SPI marks steepest rise in 32 weeks

Increases 2.3% YoY as tomato, onion, flour prices surge; inflation falls 0.01% WoW

Economists note that while the week-on-week decline offers a temporary relief, the double-digit YoY increase in several essentials underlines the challenges faced by households, especially the lower-income groups. Photo: file

KARACHI:

Pakistan's Sensitive Price Indicator (SPI) for the week ended August 21, 2025 rose sharply by 2.3% year-on-year (YoY), the sharpest annual increase in 32 weeks.

However, when compared with the previous week, the SPI recorded a marginal decline of 0.01%. The weekly fall was mainly attributed to lower prices of electricity for Q1, diesel, pulse moong and potatoes.

"Pakistan's weekly SPI for the period ended August 21, 2025 decreased 0.01% week-on-week while it was up 2.3% YoY; the YoY rate is the highest after 32 weeks," noted Topline Securities. "A major decrease is observed in prices of electricity for Q1 (9.01%), diesel (4.46%), pulse moong (1.71%) and potatoes (1.15%)."

The weekly SPI tracks movements in prices of 51 essential commodities across 50 markets in 17 cities.

According to the Pakistan Bureau of Statistics (PBS), the slight weekly dip was mainly driven by reduction in electricity charges for Q1 (-9.01%), diesel (-4.46%), pulse moong (-1.71%), potatoes (-1.15%), bananas (-0.92%), pulse mash (-0.88%), pulse gram (-0.66%) and pulse masoor (-0.45%).

These declines helped offset price hikes in several food staples and utilities that continue to exert upward pressure on household budgets.

On the other hand, a significant weekly increase was observed in prices of tomatoes (+19.87%), onions (+10.85%), wheat flour (+9.38%), chicken (+3.63%), garlic (+2.28%), liquefied petroleum gas (LPG, +1.39%) and sugar (+1.20%). Other notable increases included gur (+0.82%), eggs (+0.73%), shirting (+0.13%), long cloth (+0.09%) and lawn – printed fabric (+0.08%).

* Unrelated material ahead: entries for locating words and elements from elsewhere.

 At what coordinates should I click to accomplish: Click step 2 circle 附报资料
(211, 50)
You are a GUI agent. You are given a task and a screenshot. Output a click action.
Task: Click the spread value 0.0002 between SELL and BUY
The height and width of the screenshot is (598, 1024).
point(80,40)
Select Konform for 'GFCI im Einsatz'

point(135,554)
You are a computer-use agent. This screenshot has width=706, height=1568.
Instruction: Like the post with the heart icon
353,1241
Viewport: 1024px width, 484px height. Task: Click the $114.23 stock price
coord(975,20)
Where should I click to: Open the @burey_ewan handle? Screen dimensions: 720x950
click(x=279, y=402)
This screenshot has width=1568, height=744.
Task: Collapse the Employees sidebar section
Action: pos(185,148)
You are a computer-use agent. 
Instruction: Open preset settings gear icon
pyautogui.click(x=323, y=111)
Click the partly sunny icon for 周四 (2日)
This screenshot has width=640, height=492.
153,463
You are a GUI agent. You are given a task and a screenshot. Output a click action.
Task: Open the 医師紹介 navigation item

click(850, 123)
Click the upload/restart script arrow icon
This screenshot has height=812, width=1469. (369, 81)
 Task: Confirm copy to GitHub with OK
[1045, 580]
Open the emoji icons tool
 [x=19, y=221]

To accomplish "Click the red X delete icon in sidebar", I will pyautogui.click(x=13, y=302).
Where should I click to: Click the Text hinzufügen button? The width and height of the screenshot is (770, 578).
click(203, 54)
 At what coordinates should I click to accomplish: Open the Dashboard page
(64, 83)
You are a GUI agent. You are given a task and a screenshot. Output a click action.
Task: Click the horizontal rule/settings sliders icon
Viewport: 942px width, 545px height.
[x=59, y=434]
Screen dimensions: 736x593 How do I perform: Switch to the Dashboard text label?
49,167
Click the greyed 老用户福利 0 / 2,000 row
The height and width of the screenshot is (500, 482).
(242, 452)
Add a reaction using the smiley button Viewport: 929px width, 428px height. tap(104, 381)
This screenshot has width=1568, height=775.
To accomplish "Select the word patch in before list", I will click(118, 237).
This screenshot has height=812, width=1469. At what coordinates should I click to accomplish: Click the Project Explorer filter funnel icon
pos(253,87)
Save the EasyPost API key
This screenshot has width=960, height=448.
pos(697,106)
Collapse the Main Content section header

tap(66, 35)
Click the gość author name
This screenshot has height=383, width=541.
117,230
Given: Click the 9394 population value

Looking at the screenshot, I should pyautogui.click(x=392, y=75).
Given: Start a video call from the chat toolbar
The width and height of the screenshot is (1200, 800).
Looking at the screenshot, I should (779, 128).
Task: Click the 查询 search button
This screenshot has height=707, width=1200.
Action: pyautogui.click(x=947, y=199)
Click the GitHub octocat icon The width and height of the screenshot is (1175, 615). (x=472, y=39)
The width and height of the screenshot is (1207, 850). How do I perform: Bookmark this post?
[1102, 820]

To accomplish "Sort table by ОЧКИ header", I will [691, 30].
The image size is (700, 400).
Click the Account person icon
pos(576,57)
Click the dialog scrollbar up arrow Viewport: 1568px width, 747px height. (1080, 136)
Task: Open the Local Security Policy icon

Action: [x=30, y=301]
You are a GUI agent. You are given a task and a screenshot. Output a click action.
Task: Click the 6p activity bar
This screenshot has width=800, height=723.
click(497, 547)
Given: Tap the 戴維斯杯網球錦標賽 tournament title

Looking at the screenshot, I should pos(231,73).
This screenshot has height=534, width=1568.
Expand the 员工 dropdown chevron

Out of the 51 items tracked by the SPI, prices of 18 items (35.29%) rose during the week, eight items (15.69%) recorded a decline and 25 items (49.02%) remained unchanged.

The YoY comparison paints a more concerning picture. Prices of ladies' sandals soared 55.62%, followed by gas charges for Q1 (+29.85%), sugar (+26.11%), beef (+13.03%), gur (+12.44%), 2.5kg vegetable ghee (+11.60%), firewood (+11.41%), pulse moong (+11.41%) and 1kg vegetable ghee (+11.05%). Bananas (+9.28%), cooked beef (+8.06%) and lawn – printed fabric (+7.40%) also registered notable increases.

Conversely, several items showed a sharp YoY decline, led by onions (-45.99%), garlic (-25.25%), pulse mash (-23.47%), potatoes (-20.66%), electricity charges for Q1 (-18.12%), branded tea (-17.93%), pulse gram (-16.51%), wheat flour (-9.34%), pulse masoor (-7.42%) and LPG (-4%).

Economists note that while the week-on-week decline offers a temporary relief, the double-digit YoY increase in several essentials underlines the challenges faced by households, especially the lower-income groups. The combination of rising food staples, utilities and footwear prices is likely to keep inflationary pressures alive despite periodic declines in energy and perishable prices.

They suggest that continued monitoring of both domestic supply chains and global commodity prices will be the key to managing inflation volatility, particularly with imported inflation risks tied to global oil and food markets.